===== DATA PROVIDED =====
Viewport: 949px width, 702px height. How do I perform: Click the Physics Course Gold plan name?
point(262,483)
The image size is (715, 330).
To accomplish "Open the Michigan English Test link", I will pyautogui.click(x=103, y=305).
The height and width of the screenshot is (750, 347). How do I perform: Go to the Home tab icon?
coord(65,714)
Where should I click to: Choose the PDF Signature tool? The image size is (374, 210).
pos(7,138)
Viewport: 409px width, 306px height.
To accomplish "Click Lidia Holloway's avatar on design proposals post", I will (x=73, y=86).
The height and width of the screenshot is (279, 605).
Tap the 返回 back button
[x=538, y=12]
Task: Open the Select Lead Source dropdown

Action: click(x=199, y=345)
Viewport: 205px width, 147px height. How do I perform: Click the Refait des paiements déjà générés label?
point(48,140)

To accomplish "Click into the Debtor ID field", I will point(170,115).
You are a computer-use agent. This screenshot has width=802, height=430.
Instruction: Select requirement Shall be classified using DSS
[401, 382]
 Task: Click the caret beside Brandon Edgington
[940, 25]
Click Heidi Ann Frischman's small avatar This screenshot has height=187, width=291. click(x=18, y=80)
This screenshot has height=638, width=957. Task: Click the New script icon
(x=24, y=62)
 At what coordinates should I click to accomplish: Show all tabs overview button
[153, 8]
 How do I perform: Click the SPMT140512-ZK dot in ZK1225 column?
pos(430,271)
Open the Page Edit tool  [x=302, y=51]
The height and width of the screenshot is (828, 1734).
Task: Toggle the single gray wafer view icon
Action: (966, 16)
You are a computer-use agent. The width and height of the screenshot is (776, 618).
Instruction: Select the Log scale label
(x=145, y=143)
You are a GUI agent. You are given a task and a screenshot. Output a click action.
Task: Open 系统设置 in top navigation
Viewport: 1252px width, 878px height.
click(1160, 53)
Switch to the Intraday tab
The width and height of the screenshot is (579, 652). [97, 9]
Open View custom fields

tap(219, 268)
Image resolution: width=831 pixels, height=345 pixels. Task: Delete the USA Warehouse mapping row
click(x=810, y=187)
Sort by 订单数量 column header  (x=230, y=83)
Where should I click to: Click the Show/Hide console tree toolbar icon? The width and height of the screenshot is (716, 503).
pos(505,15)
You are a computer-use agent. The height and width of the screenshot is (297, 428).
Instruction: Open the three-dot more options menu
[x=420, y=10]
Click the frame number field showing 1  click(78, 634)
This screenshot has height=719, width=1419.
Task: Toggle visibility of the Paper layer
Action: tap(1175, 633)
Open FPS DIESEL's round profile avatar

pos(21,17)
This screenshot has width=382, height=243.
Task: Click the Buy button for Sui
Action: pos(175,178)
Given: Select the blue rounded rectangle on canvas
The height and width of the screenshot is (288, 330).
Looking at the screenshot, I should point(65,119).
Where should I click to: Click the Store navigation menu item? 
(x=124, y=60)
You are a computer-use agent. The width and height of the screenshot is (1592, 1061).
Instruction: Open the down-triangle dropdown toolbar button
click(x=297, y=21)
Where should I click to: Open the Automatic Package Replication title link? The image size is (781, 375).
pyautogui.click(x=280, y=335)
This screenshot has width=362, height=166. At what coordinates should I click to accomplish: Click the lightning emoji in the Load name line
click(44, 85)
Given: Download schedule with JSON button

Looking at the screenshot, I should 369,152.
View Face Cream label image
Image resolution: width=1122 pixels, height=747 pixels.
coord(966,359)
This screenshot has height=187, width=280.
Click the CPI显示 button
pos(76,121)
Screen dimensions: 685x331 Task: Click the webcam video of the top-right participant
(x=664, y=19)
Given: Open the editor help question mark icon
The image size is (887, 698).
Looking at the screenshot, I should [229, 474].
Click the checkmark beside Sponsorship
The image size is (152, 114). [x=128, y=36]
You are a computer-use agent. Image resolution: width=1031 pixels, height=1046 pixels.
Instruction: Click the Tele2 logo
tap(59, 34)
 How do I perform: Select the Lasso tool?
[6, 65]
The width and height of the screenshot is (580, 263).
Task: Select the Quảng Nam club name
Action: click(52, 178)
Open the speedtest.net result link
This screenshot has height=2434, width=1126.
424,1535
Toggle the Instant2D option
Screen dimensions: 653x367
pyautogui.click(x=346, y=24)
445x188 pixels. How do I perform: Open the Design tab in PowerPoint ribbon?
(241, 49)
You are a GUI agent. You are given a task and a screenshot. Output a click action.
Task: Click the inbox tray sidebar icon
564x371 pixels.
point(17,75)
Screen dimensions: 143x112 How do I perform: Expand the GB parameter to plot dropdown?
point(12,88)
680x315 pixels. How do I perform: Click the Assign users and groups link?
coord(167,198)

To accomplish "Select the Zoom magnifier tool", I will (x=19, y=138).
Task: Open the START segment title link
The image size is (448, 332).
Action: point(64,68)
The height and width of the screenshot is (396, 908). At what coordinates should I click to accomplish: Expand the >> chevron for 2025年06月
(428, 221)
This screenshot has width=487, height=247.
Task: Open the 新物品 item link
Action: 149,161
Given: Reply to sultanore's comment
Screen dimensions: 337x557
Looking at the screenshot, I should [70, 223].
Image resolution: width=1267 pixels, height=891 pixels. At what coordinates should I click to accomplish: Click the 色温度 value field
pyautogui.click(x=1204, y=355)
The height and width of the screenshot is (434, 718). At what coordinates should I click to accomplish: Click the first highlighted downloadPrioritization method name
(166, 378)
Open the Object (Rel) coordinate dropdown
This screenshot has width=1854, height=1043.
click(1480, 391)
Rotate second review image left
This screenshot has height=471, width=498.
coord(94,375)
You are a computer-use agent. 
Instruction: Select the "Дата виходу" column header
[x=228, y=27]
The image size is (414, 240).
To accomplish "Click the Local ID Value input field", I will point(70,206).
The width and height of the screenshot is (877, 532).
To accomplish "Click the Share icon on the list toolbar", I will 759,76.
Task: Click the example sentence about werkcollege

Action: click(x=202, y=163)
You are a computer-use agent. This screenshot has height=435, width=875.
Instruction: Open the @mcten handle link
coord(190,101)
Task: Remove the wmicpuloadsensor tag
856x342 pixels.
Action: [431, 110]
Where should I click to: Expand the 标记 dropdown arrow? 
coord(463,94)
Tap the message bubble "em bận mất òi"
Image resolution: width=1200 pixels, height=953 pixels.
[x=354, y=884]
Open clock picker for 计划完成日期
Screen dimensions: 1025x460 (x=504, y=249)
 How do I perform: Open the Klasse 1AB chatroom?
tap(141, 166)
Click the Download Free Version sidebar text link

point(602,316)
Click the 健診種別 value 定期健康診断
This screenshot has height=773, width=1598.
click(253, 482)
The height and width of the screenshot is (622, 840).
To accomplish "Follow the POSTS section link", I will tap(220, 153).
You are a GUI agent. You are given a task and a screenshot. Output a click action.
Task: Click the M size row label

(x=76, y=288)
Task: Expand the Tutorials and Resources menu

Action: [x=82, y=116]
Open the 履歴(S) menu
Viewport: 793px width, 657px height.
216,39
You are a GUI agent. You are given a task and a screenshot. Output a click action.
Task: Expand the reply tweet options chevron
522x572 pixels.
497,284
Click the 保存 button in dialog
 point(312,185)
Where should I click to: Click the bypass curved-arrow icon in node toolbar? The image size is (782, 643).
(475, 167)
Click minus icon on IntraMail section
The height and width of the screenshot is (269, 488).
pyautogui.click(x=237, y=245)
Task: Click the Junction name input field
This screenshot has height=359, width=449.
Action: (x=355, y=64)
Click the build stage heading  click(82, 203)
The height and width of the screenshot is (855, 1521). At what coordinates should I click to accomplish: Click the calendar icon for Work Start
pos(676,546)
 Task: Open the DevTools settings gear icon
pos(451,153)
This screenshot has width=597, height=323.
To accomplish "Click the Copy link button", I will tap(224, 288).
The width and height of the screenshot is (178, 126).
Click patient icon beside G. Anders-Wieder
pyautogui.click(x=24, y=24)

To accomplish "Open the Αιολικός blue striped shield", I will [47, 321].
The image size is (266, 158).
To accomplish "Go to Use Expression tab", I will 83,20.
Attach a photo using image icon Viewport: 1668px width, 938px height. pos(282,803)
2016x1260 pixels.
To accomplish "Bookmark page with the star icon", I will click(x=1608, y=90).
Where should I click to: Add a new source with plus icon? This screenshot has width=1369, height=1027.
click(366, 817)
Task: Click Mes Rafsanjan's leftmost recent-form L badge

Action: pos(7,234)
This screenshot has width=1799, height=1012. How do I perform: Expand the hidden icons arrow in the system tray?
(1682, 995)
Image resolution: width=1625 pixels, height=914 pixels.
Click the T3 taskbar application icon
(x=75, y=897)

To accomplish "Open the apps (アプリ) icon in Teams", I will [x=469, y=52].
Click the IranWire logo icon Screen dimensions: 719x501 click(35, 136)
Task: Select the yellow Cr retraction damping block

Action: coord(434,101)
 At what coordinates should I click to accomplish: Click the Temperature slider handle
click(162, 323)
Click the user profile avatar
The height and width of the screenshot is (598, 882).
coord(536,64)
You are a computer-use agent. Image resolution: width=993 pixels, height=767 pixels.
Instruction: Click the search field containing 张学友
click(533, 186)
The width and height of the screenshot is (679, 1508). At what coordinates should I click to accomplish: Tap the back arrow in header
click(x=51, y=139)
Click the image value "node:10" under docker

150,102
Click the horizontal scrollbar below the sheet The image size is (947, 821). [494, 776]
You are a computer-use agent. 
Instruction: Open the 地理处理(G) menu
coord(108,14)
=====
Print the items from the line containing "Where should I click to: Click the bypass" to the line containing "(1682, 995)" exactly as they appear.

Where should I click to: Click the bypass curved-arrow icon in node toolbar? The image size is (782, 643).
(475, 167)
Click minus icon on IntraMail section
The height and width of the screenshot is (269, 488).
pyautogui.click(x=237, y=245)
Task: Click the Junction name input field
This screenshot has height=359, width=449.
Action: (x=355, y=64)
Click the build stage heading  click(82, 203)
The height and width of the screenshot is (855, 1521). At what coordinates should I click to accomplish: Click the calendar icon for Work Start
pos(676,546)
 Task: Open the DevTools settings gear icon
pos(451,153)
This screenshot has width=597, height=323.
To accomplish "Click the Copy link button", I will tap(224, 288).
The width and height of the screenshot is (178, 126).
Click patient icon beside G. Anders-Wieder
pyautogui.click(x=24, y=24)

To accomplish "Open the Αιολικός blue striped shield", I will [47, 321].
The image size is (266, 158).
To accomplish "Go to Use Expression tab", I will 83,20.
Attach a photo using image icon Viewport: 1668px width, 938px height. pos(282,803)
2016x1260 pixels.
To accomplish "Bookmark page with the star icon", I will click(x=1608, y=90).
Where should I click to: Add a new source with plus icon? This screenshot has width=1369, height=1027.
click(366, 817)
Task: Click Mes Rafsanjan's leftmost recent-form L badge

Action: pos(7,234)
This screenshot has width=1799, height=1012. How do I perform: Expand the hidden icons arrow in the system tray?
(1682, 995)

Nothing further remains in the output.